In Doc Holliday: The Life and Legend, the historian Gary Roberts takes aim at the most complex, perplexing, and paradoxical gunfighter of the Old West, drawing on more than twenty years of research-including new primary sources-in his quest to separate the life from the legend. Doc Holliday was a study in contrasts: the legendary gunslinger who made his living as a dentist; the emaciated consumptive whose very name struck fear in the hearts of his enemies; the degenerate gambler and alcoholic whose fierce loyalty to his friends compelled him, more than once, to risk his own life; and the sidekick whose near-mythic status rivals that of the West's greatest heroes.

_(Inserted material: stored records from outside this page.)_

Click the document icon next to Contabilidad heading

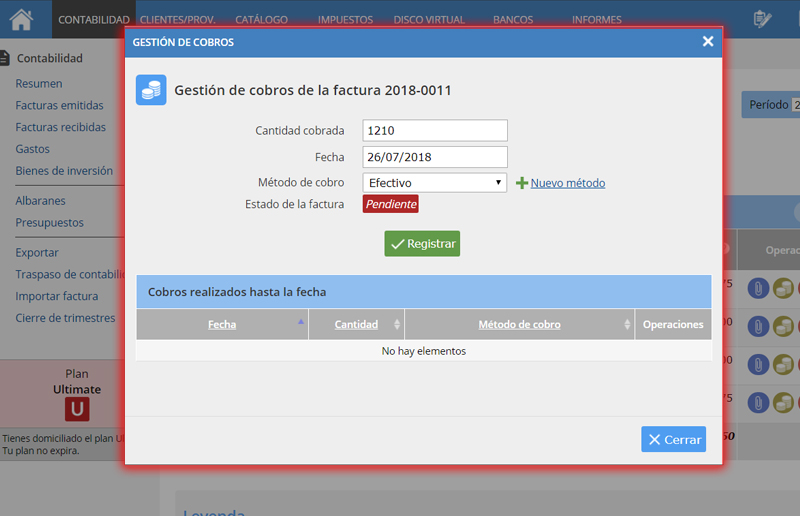[x=6, y=59]
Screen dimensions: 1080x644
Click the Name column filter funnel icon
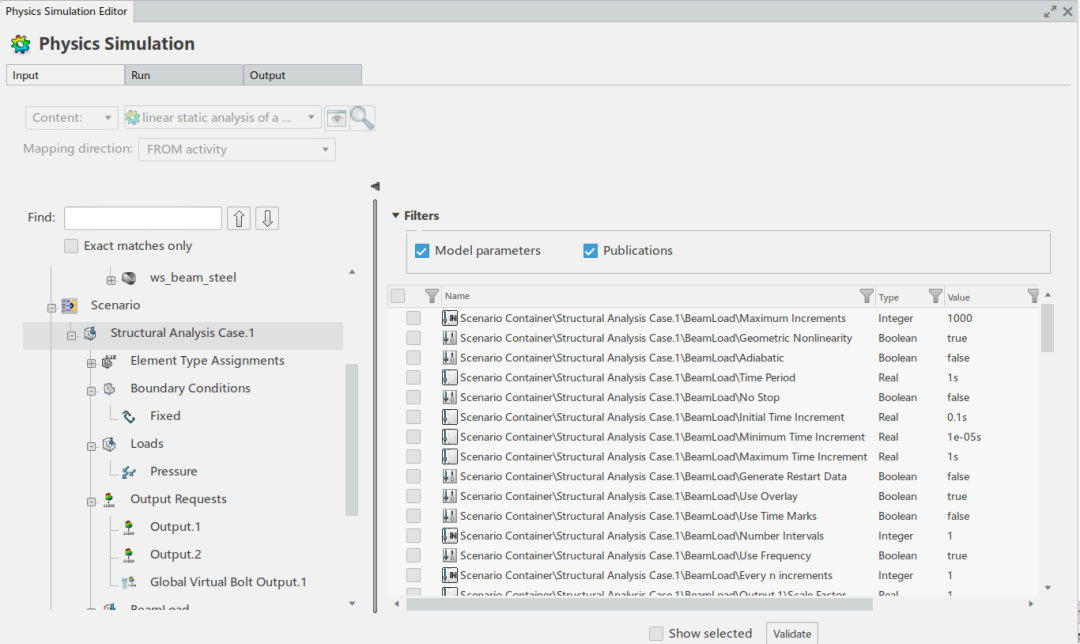tap(866, 296)
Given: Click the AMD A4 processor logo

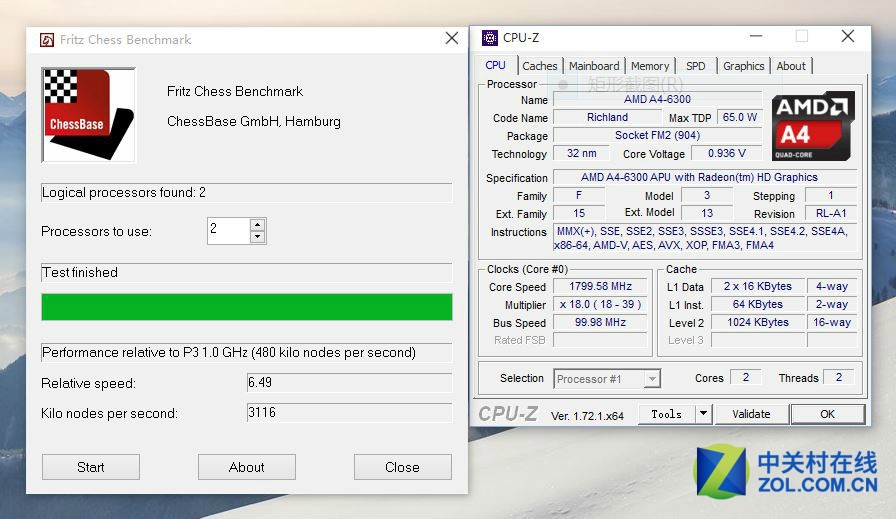Looking at the screenshot, I should 813,126.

With lively details of Holliday's spirited exploits, his relationships with such Western icons as Wyatt Earp and Bat Masterson, and the gunfight at the O.K. Corral, this book sheds new light on one of the most mysterious figures of frontier history.
Autorenporträt
Gary L. Roberts, Emeritus Professor of History, Abraham Baldwin College, is widely recognized as a historian of the American West and frontier violence. He has published more than seventy-five articles on Western history and coedited a book on Georgia politics. He is the author of Death Comes for the Chief Justice: The Slough-Rynerson Quarrel and Political Violence in New Mexico.